В нашем, конкретном, случае дышат дрожжи: концентрацию фермента удобно считать по числу клеток, субстратов два - кислород и глюкоза (или сахароза). Кислород в маленьком объеме ячейки кончается гораздо раньше, чем сбраживается глюкоза. Кстати это легко рассчитать надо только знать исходное количество кислорода - объем раствора 50 мл, исходное парциальное давление кислорода 159 мм.рт.ст.,при 25 градусах по Цельсию в 1 литре физ. раствора растворяется около 0.25*10^-3 Моля кислорода. В 50 мл в 20 раз меньше - 0.125*10^-4 Моля кислорода. А дальше всякий студент хоть чуть-чуть знающий химию сообразит сколько глюкозы или сахарозы может окислить такое количество кислорода.

Таким образом у нас осталась только одна проблема насыщенность ферментов по кислороду . Если ферменты насыщены по кислороду - то снижение концентрации кислорода должно быть линейной во времени зависимостью, то есть процессом идущей с постоянной скоростью. Зарегистрированный же на ленте процесс (рис.5) линейным не назовешь даже глядя невооруженным взглядом. Кроме того, в случае насыщенности ферментов по кислороду изменение количества фермента, например, вдвое должно сопровождаться аналогичным изменением скорости процесса.

В таких случаях поступают следующим образом. Полагая, что в самом начале процесса все же существовал момент, когда скорость процесса была постоянна ищут участок на кривой, который удовлетворительно соответствует названному этапу. При "ручной" обработке - это начальный участок динамики кислорода сразу после добавления клеток, до момента "загиба" кривой. При машинной обработке пользуются специальной программой обработки подобных кривых с поиском участка, для которого допустима линейная апроксимация с наперед заданной точностью. Можно, конечно так проделать и "вручную" на калькуляторе. В любом случае потребуются координаты нескольких точек начального участка кривой.

В каких единицах выражать активность ферментов? Как любую скорость реакции количество вещества в единице объема в единицу времени, но в отличие от обычной химии еще не единицу фермента.

Для тех кому непонятно, пример для конкретного случая задачи практикума: "в результате измерений определена активность ферментного ансамбля дрожжевых клеток (F.sp) 0.0004M/c*кл" . [Моль/(секунда*клетка)] или [0.0004 моля в секунду кислорода на 1 клетку].

И вообще, господа студенты, (кто пойдет в науки) учтите, что всякие там "относительные единицы" - это не лучший тон. По возможности всегда старайтесь в своих результатах найти ответ с РЕАЛЬНОЙ ФИЗИЧЕСКОЙ РАЗМЕРНОСТЬЮ.

Пример обработки отдельной кривой динамики кислорода.

В качестве примера разберем обработку кривой уже показанной на рис.6, необходимый фрагмент ее теперь показан увеличенным:

Рис.7. Обработка кривой динамики кислорода (дыхание клеток).

1. Участок кривой, для которого, как мы полагаем, допустима линейная апроксимация выделен квадратом.

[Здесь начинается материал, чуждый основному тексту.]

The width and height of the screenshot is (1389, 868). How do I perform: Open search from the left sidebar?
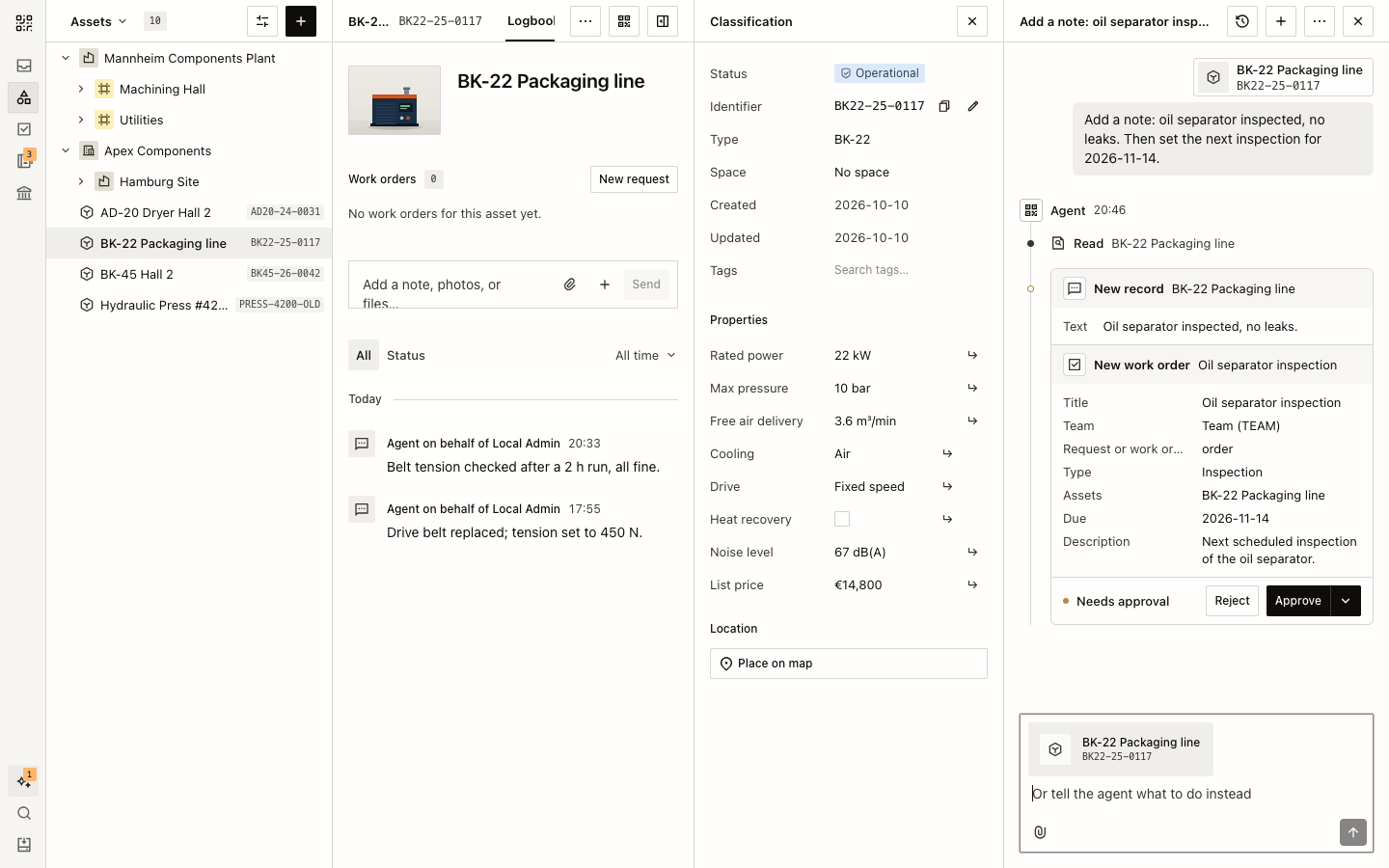tap(24, 813)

На нем выбраны три точки: А, В, С; координаты названных точек находим опуская соответствующие перпендикуляры. Координаты обозначены Уi и Хi. Размерность координат точек миллиметры. Кстати, сразу отметим, что координата Х1 точки А соответствует началу отсчета времени и ее значение равно 0 (момент внесения клеток).

При внесении клеток иногда бывает на кривой "всплеск" связанный с возмущением среды, при расчетах им пренебрегают экстраполируя данный участок к начальному уровню кислорода.

2. Целесообразно сразу координатам придать физическую размерность, чтобы потом ничего не путать. Если есть готовая программа обработки, она запросит лишь координаты точек (сама скажет каких и сколько надо), а все остальное сделает сама, но то же самое, что здесь описано, может только получше.